O setor de Engenharia e Arquitetura do Instituto de Pesquisa e Planejamento Urbano de Londrina (Ippul) conta, atualmente, com apenas sete profissionais. De acordo com informações da prefeitura, o número é insuficiente para a resolução da alta demanda de projetos do órgão municipal. O Executivo argumenta, ainda, que o fato de o Ippul ter poucos servidores capacitados prejudica a formulação e a análise dos projetos que integram o Plano Diretor Participativo do Município. É por isso que a prefeitura tem a intenção de criar 13 novos cargos para o instituto, sendo três engenheiros e dez arquitetos.

Imagem ilustrativa da imagem Planejamento Urbano pode ganhar novos arquitetos e engenheiros em Londrina
| Foto: Arquivo Folha



O projeto de lei que prevê a criação dos novos postos integra a pauta da sessão da próxima terça-feira (7) da Câmara Municipal de Londrina. O Legislativo pretende abrir, durante a sessão, prazo de sete dias úteis para que os vereadores apresentem emendas à referida matéria.

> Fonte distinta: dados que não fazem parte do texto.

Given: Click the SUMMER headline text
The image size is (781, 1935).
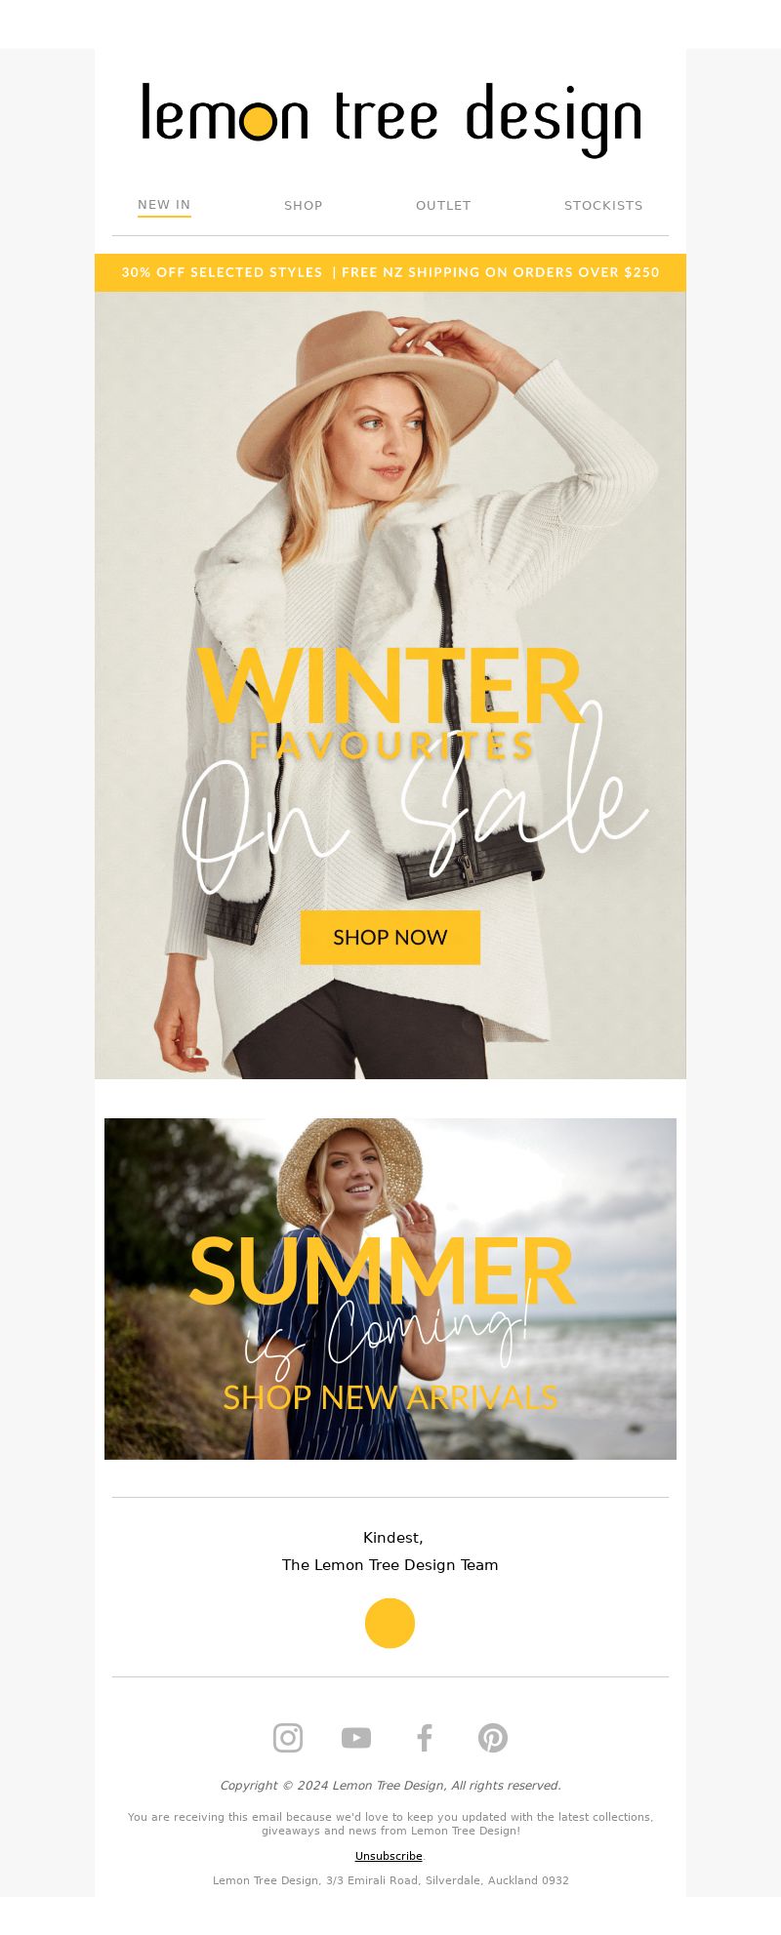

A prefeitura pretende contratar os novos engenheiros e arquitetos entre este e o próximo ano. O projeto de lei protocolado na Câmara não traz informações sobre quanto a criação dos cargos vai custar aos cofres públicos.

Na justificativa anexada à matéria, a prefeitura argumenta que o Ippul precisa de mais funcionários para, principalmente, elaborar novos projetos ao setor de Planejamento Urbano do município. "(O órgão) desenvolve estudos e projetos de natureza técnica nas áreas de mobilidade urbana, trânsito, planejamento urbano e projetos de edificações e espaços públicos. Também é atribuição do Ippul elaborar o Plano Diretor de Desenvolvimento Urbano de Londrina, monitorar a implantação do Plano Diretor Participativo do Município de Londrina e desenvolver estudos, pesquisas, propostas, projetos e planos setoriais necessários à permanente atualização do Plano Diretor", lembra o Executivo no projeto de lei.

De acordo com o município, a contratação de novos servidores vai ajudar o Ippul a elaborar mais projetos e a agilizar a formulação de propostas parcialmente criadas.

No final do ano passado, a prefeitura resolveu o problema de déficit de pessoal da Secretaria de Obras, outro órgão municipal que depende do trabalho qualificado de engenheiros e arquitetos. Projeto de lei que previa a criação de 19 cargos para a autarquia foi aprovado pela Câmara de Vereadores no dia 22 de dezembro.